India''s car sales boom as Chinese market slackens

Mumbai: Domestic car sales in India posted a 28.41 per cent rise in July this year, despite high fuel prices, even as China, the world's second-largest vehicle market, saw its July car sales growing at the slowest annual pace of 5.39 per cent in the same month. The lower Chinese sales were attributed to new levies and higher fuel prices as also a fall in demand for sports utility vehicles.

Passenger car sales in India in July this year rose to 81,038 units against 63,104 units in the same month last year, aided by a reduction in excise duty on small cars.

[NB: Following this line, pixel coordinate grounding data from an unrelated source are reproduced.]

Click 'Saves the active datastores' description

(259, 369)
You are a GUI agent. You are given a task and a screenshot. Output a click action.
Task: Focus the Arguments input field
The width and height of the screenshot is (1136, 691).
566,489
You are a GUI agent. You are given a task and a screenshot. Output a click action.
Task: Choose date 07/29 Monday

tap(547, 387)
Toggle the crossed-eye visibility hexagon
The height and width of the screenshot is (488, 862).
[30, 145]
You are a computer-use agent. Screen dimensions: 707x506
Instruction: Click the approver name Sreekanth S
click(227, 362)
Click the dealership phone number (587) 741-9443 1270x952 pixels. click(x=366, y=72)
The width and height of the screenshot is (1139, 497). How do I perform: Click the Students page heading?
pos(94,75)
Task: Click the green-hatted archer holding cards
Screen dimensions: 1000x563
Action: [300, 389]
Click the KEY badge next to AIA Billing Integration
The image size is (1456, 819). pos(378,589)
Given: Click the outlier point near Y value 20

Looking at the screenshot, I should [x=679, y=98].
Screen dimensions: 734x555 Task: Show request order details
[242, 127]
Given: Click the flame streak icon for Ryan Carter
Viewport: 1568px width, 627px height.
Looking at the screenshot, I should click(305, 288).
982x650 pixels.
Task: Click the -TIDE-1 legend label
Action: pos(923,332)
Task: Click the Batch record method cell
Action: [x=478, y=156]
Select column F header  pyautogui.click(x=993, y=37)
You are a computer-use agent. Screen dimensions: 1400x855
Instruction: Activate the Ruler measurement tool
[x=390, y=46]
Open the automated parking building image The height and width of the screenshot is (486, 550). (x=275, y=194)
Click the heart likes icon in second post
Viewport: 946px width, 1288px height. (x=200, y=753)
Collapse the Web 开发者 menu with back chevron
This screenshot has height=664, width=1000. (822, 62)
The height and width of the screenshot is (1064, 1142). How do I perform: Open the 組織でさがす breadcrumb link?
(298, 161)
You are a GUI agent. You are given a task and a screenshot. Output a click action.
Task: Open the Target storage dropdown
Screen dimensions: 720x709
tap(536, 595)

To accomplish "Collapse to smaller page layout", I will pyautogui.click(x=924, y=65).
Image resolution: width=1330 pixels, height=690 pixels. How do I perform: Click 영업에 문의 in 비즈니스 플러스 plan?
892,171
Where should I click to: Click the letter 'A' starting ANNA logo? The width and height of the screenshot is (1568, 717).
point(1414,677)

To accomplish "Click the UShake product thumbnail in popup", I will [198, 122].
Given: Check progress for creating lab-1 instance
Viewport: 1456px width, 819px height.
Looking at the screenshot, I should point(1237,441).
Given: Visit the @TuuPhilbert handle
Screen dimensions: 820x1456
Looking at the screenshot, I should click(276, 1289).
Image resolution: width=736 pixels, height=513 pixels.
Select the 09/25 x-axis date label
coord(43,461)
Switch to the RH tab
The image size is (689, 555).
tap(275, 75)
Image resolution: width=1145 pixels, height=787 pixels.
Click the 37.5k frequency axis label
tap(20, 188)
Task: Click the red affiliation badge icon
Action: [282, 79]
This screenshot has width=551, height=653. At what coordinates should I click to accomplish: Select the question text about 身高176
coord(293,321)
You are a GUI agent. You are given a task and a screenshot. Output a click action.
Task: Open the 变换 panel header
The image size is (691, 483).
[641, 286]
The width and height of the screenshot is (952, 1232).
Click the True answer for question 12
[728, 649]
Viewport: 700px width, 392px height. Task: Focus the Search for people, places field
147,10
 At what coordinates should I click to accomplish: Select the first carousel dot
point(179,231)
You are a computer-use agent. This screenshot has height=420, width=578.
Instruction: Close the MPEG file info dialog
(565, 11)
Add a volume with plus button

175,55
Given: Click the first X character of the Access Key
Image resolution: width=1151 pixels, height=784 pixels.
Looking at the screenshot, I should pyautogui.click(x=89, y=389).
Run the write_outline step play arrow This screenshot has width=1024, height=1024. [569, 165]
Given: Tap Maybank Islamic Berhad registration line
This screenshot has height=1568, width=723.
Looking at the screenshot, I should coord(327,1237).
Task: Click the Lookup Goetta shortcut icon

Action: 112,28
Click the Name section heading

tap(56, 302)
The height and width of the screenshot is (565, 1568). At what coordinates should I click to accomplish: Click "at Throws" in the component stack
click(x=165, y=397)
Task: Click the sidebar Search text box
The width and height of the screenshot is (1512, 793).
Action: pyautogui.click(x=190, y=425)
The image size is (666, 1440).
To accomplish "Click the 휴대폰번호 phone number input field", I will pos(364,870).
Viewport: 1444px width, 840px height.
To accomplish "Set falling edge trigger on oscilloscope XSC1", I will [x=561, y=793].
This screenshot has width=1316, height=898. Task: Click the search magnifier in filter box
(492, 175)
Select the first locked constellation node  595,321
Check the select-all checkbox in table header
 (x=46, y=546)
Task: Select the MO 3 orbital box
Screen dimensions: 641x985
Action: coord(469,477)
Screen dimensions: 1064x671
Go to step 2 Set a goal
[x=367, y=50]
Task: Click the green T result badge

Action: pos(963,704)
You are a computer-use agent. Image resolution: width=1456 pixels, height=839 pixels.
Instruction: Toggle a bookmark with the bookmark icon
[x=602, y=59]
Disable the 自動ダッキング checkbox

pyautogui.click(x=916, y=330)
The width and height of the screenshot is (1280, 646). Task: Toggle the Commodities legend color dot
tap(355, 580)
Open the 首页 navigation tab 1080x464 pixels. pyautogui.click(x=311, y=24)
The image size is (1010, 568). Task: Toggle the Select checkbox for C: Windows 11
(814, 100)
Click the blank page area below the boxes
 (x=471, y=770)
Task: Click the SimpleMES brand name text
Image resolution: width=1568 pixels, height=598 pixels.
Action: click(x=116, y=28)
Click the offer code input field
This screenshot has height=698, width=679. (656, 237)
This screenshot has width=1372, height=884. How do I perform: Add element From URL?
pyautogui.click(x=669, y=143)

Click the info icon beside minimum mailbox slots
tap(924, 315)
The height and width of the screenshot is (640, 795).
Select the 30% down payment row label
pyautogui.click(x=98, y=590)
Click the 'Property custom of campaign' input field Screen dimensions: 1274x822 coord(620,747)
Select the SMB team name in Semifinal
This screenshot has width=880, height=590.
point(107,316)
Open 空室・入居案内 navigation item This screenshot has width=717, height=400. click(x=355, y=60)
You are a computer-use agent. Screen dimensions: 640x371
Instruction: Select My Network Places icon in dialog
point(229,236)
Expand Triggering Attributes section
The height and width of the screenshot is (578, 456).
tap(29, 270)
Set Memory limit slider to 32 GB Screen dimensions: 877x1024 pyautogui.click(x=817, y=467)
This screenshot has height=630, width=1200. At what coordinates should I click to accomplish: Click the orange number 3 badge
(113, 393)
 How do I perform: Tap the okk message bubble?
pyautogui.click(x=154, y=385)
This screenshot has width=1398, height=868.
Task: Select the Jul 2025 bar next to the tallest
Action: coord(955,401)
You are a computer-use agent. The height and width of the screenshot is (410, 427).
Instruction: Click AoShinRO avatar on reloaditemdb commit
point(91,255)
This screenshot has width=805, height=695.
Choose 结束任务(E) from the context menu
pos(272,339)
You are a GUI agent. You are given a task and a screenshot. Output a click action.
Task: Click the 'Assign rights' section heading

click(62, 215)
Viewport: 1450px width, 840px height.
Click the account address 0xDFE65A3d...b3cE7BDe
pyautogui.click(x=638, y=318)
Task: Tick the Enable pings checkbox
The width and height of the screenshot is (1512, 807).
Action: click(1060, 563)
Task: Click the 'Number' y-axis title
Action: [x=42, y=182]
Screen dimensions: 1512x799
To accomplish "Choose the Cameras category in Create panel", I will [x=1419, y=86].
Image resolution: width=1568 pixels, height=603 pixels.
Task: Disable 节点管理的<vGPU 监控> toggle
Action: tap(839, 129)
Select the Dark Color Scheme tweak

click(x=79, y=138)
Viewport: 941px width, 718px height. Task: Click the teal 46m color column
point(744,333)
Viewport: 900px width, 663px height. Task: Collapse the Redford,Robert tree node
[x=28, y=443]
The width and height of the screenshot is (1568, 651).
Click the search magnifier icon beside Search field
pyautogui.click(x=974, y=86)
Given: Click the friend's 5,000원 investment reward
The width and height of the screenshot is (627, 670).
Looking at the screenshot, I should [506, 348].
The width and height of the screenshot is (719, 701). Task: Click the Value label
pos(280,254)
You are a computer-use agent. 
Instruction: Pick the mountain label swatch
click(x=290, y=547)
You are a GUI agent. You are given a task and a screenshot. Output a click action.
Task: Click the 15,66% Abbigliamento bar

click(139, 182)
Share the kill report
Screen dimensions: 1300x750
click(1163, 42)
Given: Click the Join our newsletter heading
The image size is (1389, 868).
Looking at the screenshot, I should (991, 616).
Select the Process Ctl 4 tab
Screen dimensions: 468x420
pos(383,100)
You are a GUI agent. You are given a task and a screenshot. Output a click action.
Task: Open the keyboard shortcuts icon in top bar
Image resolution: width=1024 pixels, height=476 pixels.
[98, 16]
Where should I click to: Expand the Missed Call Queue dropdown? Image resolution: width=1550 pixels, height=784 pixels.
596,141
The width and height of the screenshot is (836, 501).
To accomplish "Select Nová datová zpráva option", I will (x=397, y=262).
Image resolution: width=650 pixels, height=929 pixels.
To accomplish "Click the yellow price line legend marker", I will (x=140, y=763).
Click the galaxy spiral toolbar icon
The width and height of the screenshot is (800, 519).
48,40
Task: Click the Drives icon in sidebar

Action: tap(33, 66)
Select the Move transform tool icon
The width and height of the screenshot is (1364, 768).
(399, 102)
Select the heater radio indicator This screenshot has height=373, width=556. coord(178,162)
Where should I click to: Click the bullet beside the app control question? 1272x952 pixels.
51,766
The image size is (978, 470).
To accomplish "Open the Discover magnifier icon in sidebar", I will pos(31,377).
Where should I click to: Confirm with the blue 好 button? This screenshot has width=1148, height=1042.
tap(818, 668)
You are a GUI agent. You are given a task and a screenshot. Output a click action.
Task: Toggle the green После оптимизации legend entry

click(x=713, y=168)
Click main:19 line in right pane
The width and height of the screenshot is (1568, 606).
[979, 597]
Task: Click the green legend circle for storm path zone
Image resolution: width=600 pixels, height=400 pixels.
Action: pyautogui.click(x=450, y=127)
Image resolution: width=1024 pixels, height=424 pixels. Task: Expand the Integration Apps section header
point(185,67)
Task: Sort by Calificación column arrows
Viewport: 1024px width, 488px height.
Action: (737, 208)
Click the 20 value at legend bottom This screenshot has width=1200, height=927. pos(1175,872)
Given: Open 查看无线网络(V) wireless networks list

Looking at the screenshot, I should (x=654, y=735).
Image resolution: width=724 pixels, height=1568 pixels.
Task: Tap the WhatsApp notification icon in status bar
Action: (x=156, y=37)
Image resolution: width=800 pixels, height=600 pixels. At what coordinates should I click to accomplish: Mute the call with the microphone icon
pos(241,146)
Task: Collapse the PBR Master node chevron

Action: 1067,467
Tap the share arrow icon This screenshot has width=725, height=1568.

Car sales in China for the same period, at 332,600 units were up just 5.39 per cent from a year-ago period, according to data provided by the China Association of Automobile Manufacturers. Sales rose 5.82 per cent in the month before.

Sales of SUVs plunged 19.69 per cent to 14,700 units after Beijing raised retail prices of gasoline by 9.6 per cent in May. Increased consumption taxes for vehicles with larger engines also dampened demand.

According to figures provided by the Society of Indian Automobile Manufacturers (SIAM), car sales for the April-July, the first quarter of the financial year ending March 2007, were up 25 per cent at 324,671 units against 260,025 in the same period last year.